The Trustees note that the largest amount of projected savings under the Affordable Care Act comes
from lower annual increases in the prices Medicare pays for services by hospitals, skilled nursing
facilities, home health agencies, and most other providers. Payment increases will be reduced by the
increase in "multifactor" productivity for the economy overall, which is about 1.1 percent per year.

Other provisions in the Affordable Care Act reduce Medicare costs through lower payments to private
Medicare Advantage health plans. The additional contribution of 0.9 percent of earnings above
$200,000 for single taxpayers or $250,000 for married couples filing joint returns which directly benefits
the Medicare Hospital Insurance Trust Fund also aids in improving Medicare's financial outlook. Because
the earnings thresholds are not indexed, an increasing proportion of workers will be affected
by the additional HI payroll tax over time.

*Dedicated Revenues*

As required by the 2003 Medicare Modernization Act, the Trustees compare overall projected Medicare
expenditures with the program's "dedicated revenues"--principally HI payroll taxes, certain income taxes
on Social Security benefits, beneficiary premiums, and special State payments to Part D. The portion of
program costs financed by general revenues (rather than by "dedicated revenues") is projected to
exceed 45 percent in 2010. This result leads to a determination of "excess general revenue
Medicare funding" for the fifth consecutive year. Because this determination has been made in two
consecutive Trustees Reports, a "Medicare funding warning" is again triggered. The funding warning
indicates that the level of federal general revenues required to finance Medicare is an important
concern, but it does not signify that program benefits cannot be paid.

*Short and Long Term*

The changes in the Affordable Care Act bring the HI trust fund much closer to financial balance in both
the short range and the long range. However, additional policy initiatives are needed to ensure that the
HI Trust Fund meets the Trustees' test of short-range financial adequacy or the test of long-range
actuarial balance.

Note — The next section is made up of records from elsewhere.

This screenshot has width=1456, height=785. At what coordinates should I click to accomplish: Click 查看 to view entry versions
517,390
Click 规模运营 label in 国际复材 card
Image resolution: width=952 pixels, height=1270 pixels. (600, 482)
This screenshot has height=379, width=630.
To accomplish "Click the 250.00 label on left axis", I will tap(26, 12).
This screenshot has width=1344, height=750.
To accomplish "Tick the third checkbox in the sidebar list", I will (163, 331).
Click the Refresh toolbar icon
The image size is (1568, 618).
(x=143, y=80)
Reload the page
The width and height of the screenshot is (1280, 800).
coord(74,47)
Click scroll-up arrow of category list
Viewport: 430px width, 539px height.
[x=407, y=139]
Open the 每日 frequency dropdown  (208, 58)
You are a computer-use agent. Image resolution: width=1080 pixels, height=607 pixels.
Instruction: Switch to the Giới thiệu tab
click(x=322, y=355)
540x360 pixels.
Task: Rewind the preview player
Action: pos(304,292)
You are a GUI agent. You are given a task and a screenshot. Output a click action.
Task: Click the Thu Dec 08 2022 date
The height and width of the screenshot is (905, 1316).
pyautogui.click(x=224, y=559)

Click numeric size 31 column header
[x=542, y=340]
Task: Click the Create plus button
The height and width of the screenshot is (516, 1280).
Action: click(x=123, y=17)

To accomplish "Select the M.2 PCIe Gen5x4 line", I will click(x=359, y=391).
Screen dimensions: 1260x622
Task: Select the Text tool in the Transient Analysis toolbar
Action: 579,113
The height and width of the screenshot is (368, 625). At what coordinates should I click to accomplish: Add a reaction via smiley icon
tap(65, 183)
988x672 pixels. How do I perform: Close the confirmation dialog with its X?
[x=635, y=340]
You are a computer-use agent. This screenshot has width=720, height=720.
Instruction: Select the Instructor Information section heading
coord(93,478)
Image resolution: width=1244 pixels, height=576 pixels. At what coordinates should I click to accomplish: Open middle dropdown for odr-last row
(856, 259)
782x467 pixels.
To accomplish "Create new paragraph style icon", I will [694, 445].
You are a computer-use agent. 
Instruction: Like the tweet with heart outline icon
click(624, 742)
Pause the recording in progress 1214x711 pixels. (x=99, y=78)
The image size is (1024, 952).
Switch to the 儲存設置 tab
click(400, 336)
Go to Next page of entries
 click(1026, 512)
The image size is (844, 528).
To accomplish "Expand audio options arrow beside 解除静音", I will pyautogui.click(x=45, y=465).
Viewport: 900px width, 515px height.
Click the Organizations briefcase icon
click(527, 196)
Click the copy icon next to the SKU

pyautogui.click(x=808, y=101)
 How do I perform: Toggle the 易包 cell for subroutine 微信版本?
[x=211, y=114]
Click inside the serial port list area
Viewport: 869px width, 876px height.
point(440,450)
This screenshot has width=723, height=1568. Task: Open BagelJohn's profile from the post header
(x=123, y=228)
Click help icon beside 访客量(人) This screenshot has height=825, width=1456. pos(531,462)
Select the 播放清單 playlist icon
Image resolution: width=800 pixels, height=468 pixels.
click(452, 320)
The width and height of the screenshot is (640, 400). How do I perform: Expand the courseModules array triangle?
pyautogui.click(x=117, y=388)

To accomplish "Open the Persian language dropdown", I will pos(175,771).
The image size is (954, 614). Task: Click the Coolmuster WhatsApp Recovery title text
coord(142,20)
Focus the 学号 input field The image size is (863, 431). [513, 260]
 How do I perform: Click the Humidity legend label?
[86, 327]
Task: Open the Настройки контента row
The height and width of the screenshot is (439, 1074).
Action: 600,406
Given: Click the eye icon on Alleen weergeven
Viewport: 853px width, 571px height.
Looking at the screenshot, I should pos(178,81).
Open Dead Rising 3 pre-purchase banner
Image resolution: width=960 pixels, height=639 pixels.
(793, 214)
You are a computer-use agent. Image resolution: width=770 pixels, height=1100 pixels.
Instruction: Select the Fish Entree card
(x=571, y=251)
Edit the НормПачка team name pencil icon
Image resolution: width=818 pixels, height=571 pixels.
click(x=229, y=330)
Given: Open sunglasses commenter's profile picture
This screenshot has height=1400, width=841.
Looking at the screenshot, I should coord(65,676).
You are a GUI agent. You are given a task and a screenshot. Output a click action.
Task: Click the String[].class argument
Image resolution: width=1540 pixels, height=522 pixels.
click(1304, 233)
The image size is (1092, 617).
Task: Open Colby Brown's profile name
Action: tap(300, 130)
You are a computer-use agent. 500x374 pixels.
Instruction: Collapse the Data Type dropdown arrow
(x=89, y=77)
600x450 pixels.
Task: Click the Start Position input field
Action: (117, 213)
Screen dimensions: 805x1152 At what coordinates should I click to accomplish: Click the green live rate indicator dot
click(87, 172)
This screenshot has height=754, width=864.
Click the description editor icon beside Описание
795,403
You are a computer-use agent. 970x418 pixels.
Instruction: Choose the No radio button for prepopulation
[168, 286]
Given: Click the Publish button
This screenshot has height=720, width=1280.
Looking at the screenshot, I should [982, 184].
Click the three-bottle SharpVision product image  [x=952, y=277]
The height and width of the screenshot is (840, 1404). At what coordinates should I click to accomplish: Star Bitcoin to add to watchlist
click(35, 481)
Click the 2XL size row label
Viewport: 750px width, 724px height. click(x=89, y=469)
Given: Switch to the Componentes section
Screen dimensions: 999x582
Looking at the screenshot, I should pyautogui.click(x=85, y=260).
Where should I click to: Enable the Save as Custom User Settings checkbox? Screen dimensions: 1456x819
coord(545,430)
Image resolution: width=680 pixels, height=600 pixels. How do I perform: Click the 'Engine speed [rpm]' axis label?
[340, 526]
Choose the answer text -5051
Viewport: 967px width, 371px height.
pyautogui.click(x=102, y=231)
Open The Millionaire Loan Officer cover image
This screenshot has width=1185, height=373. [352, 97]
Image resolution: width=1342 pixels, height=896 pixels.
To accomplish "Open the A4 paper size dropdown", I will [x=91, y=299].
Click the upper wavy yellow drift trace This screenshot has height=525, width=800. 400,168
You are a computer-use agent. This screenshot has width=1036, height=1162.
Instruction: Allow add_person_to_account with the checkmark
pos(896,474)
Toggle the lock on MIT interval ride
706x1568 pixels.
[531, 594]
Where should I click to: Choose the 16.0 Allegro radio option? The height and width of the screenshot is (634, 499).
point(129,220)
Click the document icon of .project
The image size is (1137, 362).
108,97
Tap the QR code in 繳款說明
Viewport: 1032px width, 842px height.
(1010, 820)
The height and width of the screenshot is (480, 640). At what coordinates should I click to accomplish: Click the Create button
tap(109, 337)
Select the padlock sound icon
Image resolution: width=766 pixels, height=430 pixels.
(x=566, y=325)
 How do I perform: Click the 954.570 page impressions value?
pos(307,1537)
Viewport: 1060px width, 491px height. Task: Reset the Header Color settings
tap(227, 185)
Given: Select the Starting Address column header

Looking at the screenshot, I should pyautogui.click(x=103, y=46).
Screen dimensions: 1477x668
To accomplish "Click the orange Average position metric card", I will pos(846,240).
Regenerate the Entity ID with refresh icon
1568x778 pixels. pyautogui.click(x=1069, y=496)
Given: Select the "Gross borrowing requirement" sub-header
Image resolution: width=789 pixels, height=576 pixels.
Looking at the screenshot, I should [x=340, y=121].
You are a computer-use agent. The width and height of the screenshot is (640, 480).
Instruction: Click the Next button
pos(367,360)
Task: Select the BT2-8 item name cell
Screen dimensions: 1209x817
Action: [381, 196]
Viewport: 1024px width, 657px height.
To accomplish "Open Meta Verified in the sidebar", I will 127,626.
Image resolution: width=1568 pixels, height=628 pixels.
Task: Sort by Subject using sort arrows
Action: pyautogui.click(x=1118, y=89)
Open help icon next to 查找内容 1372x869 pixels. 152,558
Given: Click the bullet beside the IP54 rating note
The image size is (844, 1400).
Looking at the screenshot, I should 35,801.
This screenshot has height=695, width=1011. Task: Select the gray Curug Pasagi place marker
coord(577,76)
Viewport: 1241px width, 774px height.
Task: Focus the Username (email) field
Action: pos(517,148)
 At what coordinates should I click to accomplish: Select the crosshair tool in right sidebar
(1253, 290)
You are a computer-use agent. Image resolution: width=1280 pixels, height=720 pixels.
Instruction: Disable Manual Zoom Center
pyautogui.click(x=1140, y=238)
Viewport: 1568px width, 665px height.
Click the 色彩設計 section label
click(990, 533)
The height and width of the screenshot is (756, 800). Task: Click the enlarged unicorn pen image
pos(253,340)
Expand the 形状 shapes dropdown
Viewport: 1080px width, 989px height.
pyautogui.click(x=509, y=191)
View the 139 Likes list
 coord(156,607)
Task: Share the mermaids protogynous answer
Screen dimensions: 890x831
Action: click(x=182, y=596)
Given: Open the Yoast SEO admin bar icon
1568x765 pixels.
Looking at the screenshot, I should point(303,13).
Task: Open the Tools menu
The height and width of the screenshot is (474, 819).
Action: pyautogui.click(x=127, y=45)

The Trustees reported that the time gained by postponing the depletion of the HI
trust fund should be used to determine effective solutions to the remaining long-range HI
financial imbalance. We believe that solutions can and must be found to ensure the financial integrity of
HI and to reduce the rate of growth in Medicare costs, building on the strong measures enacted as part
of the Affordable Care Act.

The Medicare Trustees are Treasury Secretary and Managing Trustee Timothy F. Geithner, Health and
Human Services Secretary Kathleen Sebelius, Labor Secretary Hilda L. Solis, and Social Security
Commissioner Michael J. Astrue. Two other members are public representatives who are appointed by
the President, subject to confirmation by the Senate. Currently, these positions are vacant, and the
President's nominees await Senate confirmation hearings. CMS Administrator Donald M. Berwick, M.D.,
is designated as Secretary of the Board.